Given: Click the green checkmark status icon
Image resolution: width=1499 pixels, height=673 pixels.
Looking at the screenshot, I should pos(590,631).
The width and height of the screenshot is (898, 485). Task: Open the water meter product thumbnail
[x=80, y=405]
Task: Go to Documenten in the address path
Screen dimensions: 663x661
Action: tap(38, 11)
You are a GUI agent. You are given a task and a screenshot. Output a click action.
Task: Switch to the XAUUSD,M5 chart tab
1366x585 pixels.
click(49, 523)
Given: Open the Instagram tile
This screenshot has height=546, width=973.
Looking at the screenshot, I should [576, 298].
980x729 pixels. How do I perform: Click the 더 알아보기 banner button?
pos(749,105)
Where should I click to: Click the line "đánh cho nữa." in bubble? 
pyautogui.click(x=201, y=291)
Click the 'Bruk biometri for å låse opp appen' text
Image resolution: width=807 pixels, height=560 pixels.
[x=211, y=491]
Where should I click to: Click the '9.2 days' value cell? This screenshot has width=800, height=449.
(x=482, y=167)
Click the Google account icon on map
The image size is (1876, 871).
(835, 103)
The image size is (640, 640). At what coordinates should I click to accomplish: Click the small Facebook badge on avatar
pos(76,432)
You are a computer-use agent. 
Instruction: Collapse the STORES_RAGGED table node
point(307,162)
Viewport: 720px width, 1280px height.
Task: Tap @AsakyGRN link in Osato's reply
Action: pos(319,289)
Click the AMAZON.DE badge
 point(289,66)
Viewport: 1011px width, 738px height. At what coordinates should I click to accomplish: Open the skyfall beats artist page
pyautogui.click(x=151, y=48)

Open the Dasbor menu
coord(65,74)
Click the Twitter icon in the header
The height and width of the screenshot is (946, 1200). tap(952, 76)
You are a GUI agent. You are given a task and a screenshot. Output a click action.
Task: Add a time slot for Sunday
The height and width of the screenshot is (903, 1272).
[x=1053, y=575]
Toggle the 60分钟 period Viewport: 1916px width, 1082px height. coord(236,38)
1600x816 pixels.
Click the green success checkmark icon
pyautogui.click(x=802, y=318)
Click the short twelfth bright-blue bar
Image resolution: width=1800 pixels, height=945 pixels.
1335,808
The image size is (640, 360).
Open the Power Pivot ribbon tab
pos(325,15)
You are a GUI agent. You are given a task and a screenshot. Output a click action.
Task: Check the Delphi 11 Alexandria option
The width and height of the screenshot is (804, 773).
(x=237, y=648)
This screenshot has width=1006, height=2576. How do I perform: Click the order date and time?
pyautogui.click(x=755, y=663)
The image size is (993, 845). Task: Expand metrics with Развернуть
————————
## What the task asks
Write out, from the lines above, only those from the line with "Given: Open the Instagram tile" to the line with "Click the Google account icon on map", exactly as given, including the first and the last.

## Completed task
Given: Open the Instagram tile
This screenshot has height=546, width=973.
Looking at the screenshot, I should [576, 298].
980x729 pixels. How do I perform: Click the 더 알아보기 banner button?
pos(749,105)
Where should I click to: Click the line "đánh cho nữa." in bubble? 
pyautogui.click(x=201, y=291)
Click the 'Bruk biometri for å låse opp appen' text
Image resolution: width=807 pixels, height=560 pixels.
[x=211, y=491]
Where should I click to: Click the '9.2 days' value cell? This screenshot has width=800, height=449.
(x=482, y=167)
Click the Google account icon on map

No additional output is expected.